Work instructions: Copy the data below line for line, without changing anything.

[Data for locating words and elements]
· · ·

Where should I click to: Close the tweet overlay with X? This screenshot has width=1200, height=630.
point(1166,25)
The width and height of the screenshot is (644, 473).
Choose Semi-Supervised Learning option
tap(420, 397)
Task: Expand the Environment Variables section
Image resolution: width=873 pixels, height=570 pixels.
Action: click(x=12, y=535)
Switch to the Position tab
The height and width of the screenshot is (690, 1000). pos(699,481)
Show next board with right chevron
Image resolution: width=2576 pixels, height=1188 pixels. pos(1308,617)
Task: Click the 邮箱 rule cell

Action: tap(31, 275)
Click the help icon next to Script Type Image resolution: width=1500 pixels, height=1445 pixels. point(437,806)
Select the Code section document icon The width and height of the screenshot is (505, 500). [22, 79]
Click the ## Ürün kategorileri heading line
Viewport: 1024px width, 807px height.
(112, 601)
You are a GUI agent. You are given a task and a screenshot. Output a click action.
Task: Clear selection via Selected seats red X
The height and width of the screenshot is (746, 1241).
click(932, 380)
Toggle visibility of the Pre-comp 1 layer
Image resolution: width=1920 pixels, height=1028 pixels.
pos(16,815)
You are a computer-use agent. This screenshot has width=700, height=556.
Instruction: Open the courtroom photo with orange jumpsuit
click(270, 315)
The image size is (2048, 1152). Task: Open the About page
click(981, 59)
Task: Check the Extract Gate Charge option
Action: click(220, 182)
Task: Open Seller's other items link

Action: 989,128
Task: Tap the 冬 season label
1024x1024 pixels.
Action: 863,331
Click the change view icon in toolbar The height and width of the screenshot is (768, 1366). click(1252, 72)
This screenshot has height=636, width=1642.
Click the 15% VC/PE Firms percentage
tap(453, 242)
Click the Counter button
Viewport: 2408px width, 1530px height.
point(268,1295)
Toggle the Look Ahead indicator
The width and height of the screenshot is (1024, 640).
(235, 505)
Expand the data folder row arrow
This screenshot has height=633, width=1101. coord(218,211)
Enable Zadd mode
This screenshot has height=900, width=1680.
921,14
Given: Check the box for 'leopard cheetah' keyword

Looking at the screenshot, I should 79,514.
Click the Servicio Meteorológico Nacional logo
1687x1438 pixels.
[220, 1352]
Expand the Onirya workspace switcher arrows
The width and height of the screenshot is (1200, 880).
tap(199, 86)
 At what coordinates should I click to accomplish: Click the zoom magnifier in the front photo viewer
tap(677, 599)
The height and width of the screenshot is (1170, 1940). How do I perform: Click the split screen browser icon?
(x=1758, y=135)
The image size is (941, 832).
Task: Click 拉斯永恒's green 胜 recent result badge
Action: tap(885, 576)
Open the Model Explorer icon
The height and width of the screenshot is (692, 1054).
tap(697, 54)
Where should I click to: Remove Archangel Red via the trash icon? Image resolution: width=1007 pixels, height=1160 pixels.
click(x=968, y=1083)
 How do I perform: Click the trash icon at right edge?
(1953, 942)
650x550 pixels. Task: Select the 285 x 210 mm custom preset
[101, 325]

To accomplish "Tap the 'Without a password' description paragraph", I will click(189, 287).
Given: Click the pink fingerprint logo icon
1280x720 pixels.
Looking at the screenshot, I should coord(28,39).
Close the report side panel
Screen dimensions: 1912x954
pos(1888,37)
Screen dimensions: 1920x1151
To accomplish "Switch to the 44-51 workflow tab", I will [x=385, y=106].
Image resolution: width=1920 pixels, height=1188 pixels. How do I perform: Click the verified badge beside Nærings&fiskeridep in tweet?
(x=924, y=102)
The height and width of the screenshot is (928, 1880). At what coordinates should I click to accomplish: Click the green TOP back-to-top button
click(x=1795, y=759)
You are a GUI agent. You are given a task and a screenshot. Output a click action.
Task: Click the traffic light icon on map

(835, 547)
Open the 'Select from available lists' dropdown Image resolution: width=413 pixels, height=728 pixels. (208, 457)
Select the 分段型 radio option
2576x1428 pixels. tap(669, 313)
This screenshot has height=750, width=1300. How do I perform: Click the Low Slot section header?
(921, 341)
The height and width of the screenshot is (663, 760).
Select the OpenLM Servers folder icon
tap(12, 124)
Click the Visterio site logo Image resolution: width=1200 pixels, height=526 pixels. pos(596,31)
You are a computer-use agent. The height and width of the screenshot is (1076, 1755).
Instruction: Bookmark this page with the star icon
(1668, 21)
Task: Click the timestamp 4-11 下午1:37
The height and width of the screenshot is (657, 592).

· · ·

Reply to the task:
Where should I click to: Close the tweet overlay with X? This screenshot has width=1200, height=630.
point(1166,25)
The width and height of the screenshot is (644, 473).
Choose Semi-Supervised Learning option
tap(420, 397)
Task: Expand the Environment Variables section
Image resolution: width=873 pixels, height=570 pixels.
Action: click(x=12, y=535)
Switch to the Position tab
The height and width of the screenshot is (690, 1000). pos(699,481)
Show next board with right chevron
Image resolution: width=2576 pixels, height=1188 pixels. pos(1308,617)
Task: Click the 邮箱 rule cell

Action: tap(31, 275)
Click the help icon next to Script Type Image resolution: width=1500 pixels, height=1445 pixels. point(437,806)
Select the Code section document icon The width and height of the screenshot is (505, 500). [22, 79]
Click the ## Ürün kategorileri heading line
Viewport: 1024px width, 807px height.
(112, 601)
You are a GUI agent. You are given a task and a screenshot. Output a click action.
Task: Clear selection via Selected seats red X
The height and width of the screenshot is (746, 1241).
click(932, 380)
Toggle visibility of the Pre-comp 1 layer
Image resolution: width=1920 pixels, height=1028 pixels.
pos(16,815)
You are a computer-use agent. This screenshot has width=700, height=556.
Instruction: Open the courtroom photo with orange jumpsuit
click(270, 315)
The image size is (2048, 1152). Task: Open the About page
click(981, 59)
Task: Check the Extract Gate Charge option
Action: click(220, 182)
Task: Open Seller's other items link

Action: 989,128
Task: Tap the 冬 season label
1024x1024 pixels.
Action: 863,331
Click the change view icon in toolbar The height and width of the screenshot is (768, 1366). click(1252, 72)
This screenshot has height=636, width=1642.
Click the 15% VC/PE Firms percentage
tap(453, 242)
Click the Counter button
Viewport: 2408px width, 1530px height.
point(268,1295)
Toggle the Look Ahead indicator
The width and height of the screenshot is (1024, 640).
(235, 505)
Expand the data folder row arrow
This screenshot has height=633, width=1101. coord(218,211)
Enable Zadd mode
This screenshot has height=900, width=1680.
921,14
Given: Check the box for 'leopard cheetah' keyword

Looking at the screenshot, I should 79,514.
Click the Servicio Meteorológico Nacional logo
1687x1438 pixels.
[220, 1352]
Expand the Onirya workspace switcher arrows
The width and height of the screenshot is (1200, 880).
tap(199, 86)
 At what coordinates should I click to accomplish: Click the zoom magnifier in the front photo viewer
tap(677, 599)
The height and width of the screenshot is (1170, 1940). How do I perform: Click the split screen browser icon?
(x=1758, y=135)
The image size is (941, 832).
Task: Click 拉斯永恒's green 胜 recent result badge
Action: tap(885, 576)
Open the Model Explorer icon
The height and width of the screenshot is (692, 1054).
tap(697, 54)
Where should I click to: Remove Archangel Red via the trash icon? Image resolution: width=1007 pixels, height=1160 pixels.
click(x=968, y=1083)
 How do I perform: Click the trash icon at right edge?
(1953, 942)
650x550 pixels. Task: Select the 285 x 210 mm custom preset
[101, 325]

To accomplish "Tap the 'Without a password' description paragraph", I will click(189, 287).
Given: Click the pink fingerprint logo icon
1280x720 pixels.
Looking at the screenshot, I should coord(28,39).
Close the report side panel
Screen dimensions: 1912x954
pos(1888,37)
Screen dimensions: 1920x1151
To accomplish "Switch to the 44-51 workflow tab", I will [x=385, y=106].
Image resolution: width=1920 pixels, height=1188 pixels. How do I perform: Click the verified badge beside Nærings&fiskeridep in tweet?
(x=924, y=102)
The height and width of the screenshot is (928, 1880). At what coordinates should I click to accomplish: Click the green TOP back-to-top button
click(x=1795, y=759)
You are a GUI agent. You are given a task and a screenshot. Output a click action.
Task: Click the traffic light icon on map

(835, 547)
Open the 'Select from available lists' dropdown Image resolution: width=413 pixels, height=728 pixels. (208, 457)
Select the 分段型 radio option
2576x1428 pixels. tap(669, 313)
This screenshot has height=750, width=1300. How do I perform: Click the Low Slot section header?
(921, 341)
The height and width of the screenshot is (663, 760).
Select the OpenLM Servers folder icon
tap(12, 124)
Click the Visterio site logo Image resolution: width=1200 pixels, height=526 pixels. pos(596,31)
You are a computer-use agent. The height and width of the screenshot is (1076, 1755).
Instruction: Bookmark this page with the star icon
(1668, 21)
Task: Click the timestamp 4-11 下午1:37
The height and width of the screenshot is (657, 592).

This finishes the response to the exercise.